Description:

Mormons -
Erastus Snow, early Mormon leader and European missionary, twice signed ANS relating to settlement "across the plains".

This receipt on pale blue lined paper is inscribed overall and signed twice by Mormon leader Erastus Snow as "Erastus Snow" in ink recto and "E. Snow" in pencil verso. In very good condition with expected paper folds. A darkened and uneven left edge and more handling marks verso. Paper slip measures 7.875" x 3.25".

The front of the note, with uncorrected spelling mistakes, reads in full:

"Received of William + James Ashton St. Louis two hundred + forty five dollors to be applied towards a team + provisions across the plains the ensuing year. To be furnished at Atchison Kansas Teritory. Erastus Snow, St. Louis, Mo. April 12th 1855". Snow wrote verso: "James McGain Please fill the enclosed Receipt the same as my order, E. Ashton". Docket information verso indicates that the $245 purchased one cow, one ox, and two yokes.

The "William + James Ashton" of St. Louis were likely beneficiaries of the Perpetual Emigration Fund, which helped converts travel to the Great Salt Lake Valley. The two may have been English passengers on the ship North Atlantic, which sailed from Liverpool to New Orleans in the fall of 1850. European immigration of converted Mormons is extremely well-documented, and many historical records are available digitally. The North Atlantic transported 357 Mormon passengers, or "Saints", including one James and one William Ashton. Contemporary newspapers reported that these passengers, shepherded by Elder David Sudworth, were headed from New Orleans to St. Louis, and from Council Bluffs to the Great Salt Lake Valley. The Ashtons listed on the 1850 North Atlantic ship manifest could be the same pair who presented $245 to Erastus Snow five years later in St.
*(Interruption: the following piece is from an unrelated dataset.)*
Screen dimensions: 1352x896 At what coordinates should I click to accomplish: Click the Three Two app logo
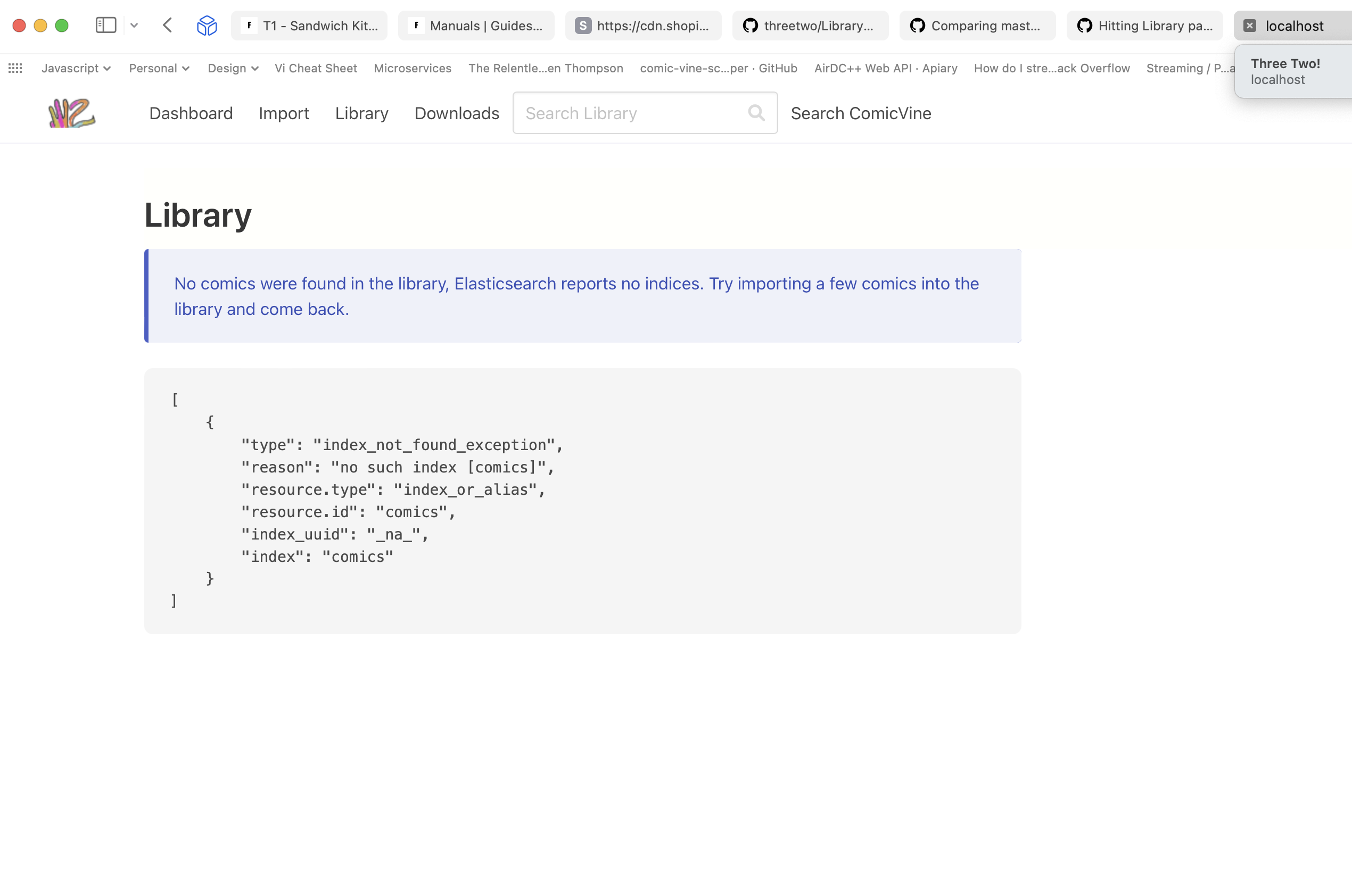[x=71, y=113]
Louis en route to Atchison, Kansas and the Great Salt Lake Valley.

Erastus Snow (1818-1888) served in the governing body of the Church of Jesus Christ of the Latter Day Saints, or Quorum of the Twelve Apostles, for nearly forty years. He had converted in his youth, and his later life was indelibly shaped by the belief system of the congregation. Snow conducted missions in New England, Pennsylvania, the Midwest, Colorado, Arizona, New Mexico, and Scandinavia. (Mormon outreach extended as far as Denmark, Sweden, and Iceland during this era.) When he authorized this receipt in the mid-1850s, Snow administrated midwestern Mormon communities, with his headquarters in St. Louis, Missouri. Snow, who along with Orson Pratt (1811-1881) had been the first Mormon pioneers of the Great Salt Lake Valley, returned to Utah territory in 1857. A proponent of polygamy, Snow had sixteen wives and thirty-seven children.

The Perpetual Emigration Fund, financed by church resources and private monies, enabled an estimated 30,000 converted Mormons to emigrate out west between 1849 and 1887. Emigres were given financial assistance as a loan which they had to pay back through labor, services, or money. The Perpetual Emigration Fund helped poorer people from the east coast of the United States and Europe to travel thousands of miles to western Mormon settlements including the Great Salt Lake Valley. These church-sponsored loans to new converts purchased ship passage, railroad tickets, wagons or handcarts, livestock, lodging, food, and supplies.

William and James Ashton likely received their ship passage (aboard the North Atlantic?), the $245 they presented to Erastus Snow, and other supplies from the Perpetual Emigration Fund. If the Ashtons had not paid off their debts by 1880, they might have benefited from the Jubilee pardon granted by then Church President John Taylor that absolved half of outstanding debts.

With provenance information from the Robert A. Siegler Auction Galleries, New York City. This piece was part of Lot 62A sold for $4,750 at the 464th sale conducted between January 28-30, 1975.